This passage specifically has in mind the kind of actions that the U.S. committed in bombing Hiroshima and Nagasaki. Those events are specifically what informs this paragraph.
While this is true, I do think that there are situations in which the moral use of nuclear weapons is morally legitimate, even if it means that a city is destroyed as a result. Hiroshima and Nagasaki weren't such cases, but I can imagine scenarios in which this obtains.
How would I square that with the above passage from the Catechism?
They key, I think, is the phrase "indiscriminate destruction." So far as I can tell, this means one of two things.

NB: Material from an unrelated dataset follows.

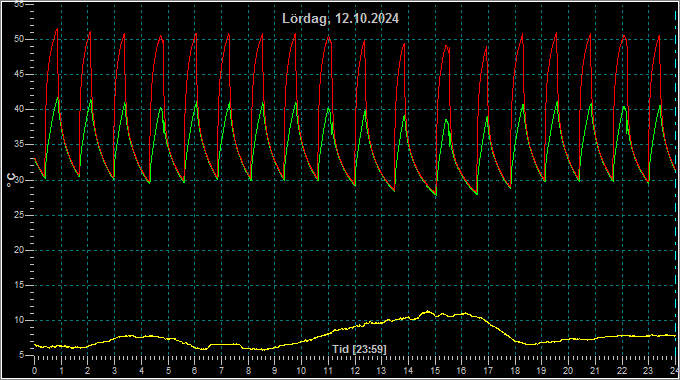Click the first red curve peak before hour 1
680x380 pixels.
(57, 29)
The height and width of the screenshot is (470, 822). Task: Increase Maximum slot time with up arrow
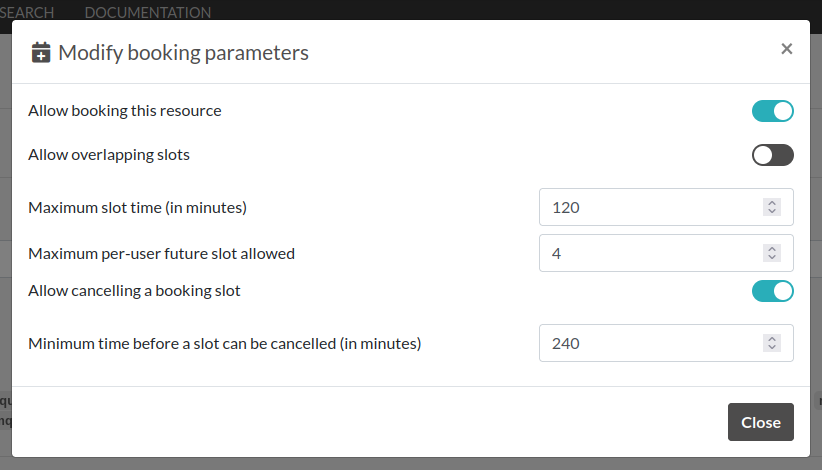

First, it may refer to an indiscriminate intent on the part of those causing the destruction.That is, those causing the destruction intend to kill everybody in the city or area indiscriminately. They want everybody to die. Everybody is the target. In other words, on the level of intent they do not discriminate between combatants and noncombatants. That's why the destruction is indiscriminate.
In contrast to this there is the attitude of only intending the death of combatants. In this case it is combatants who are the targets, even though it may beforeseen that noncombatants will also die as collateral damage.

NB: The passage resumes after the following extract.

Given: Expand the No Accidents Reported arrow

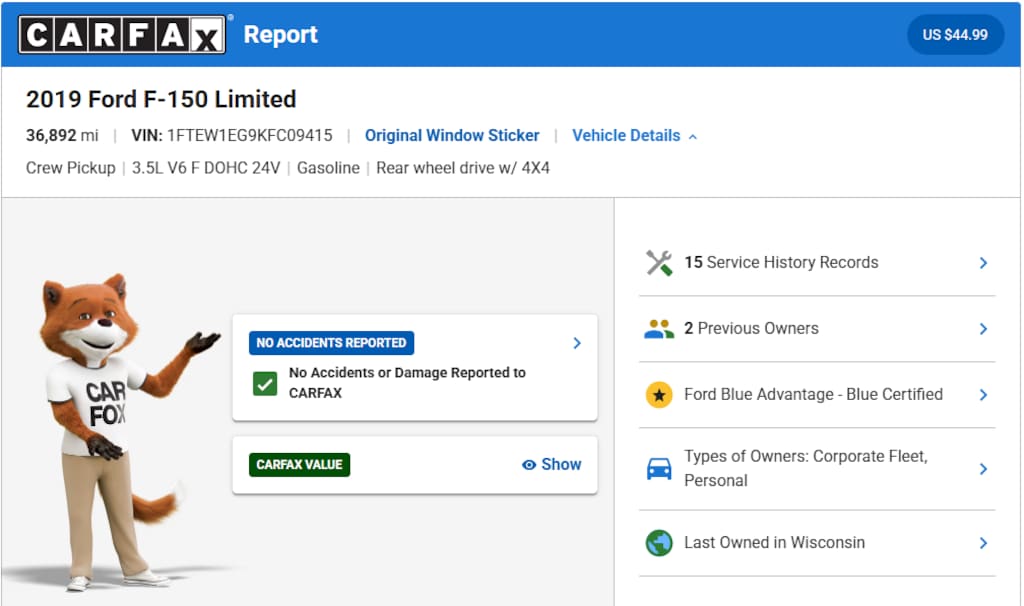Looking at the screenshot, I should [577, 343].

If we take this down from the level of destroying a city or a vast area to just a particular building, the difference in intent will be clear: There is a fundamental difference in intent between a person who wants to destroy a building so that everyone in it dies, combatant or not, and a person who wants to destroy a building in order to take out the combatants in it, even though noncombatants may also die.
In the one case the target is everybody in the building. In the other it is the combatants in the building.
This kind of analysis is what allows the moral legitimacy of bombing combat-related targets in wartime even knowing that a certain number of civilians will die also. The point is: You're not trying to kill the civilians.
How much collateral damage can be tolerated in a particular case will depend on the value of the military target that is being taken out. If the military target is a single, lonely private then less collateral damage can be tolerated than if it's the whole leadership of the opposing war machine.
In any event, on this reading of the text, trying to take out a military target with tolerable collateral damage would not constitute indiscriminate destruction because those carrying out the destruction do discriminate between combatants and noncombatants.
But there is another way in which the phrase can also be taken. Instead of referring to the level of intent, it might refer to the level of result. In this case "indiscriminate destruction" would refer to the killing of everybody in a city or area. Period.
A consequence of this interpretation would be that one could never destroy a city or a vast area as a matter of principle. It would be intrinsically evil to do so.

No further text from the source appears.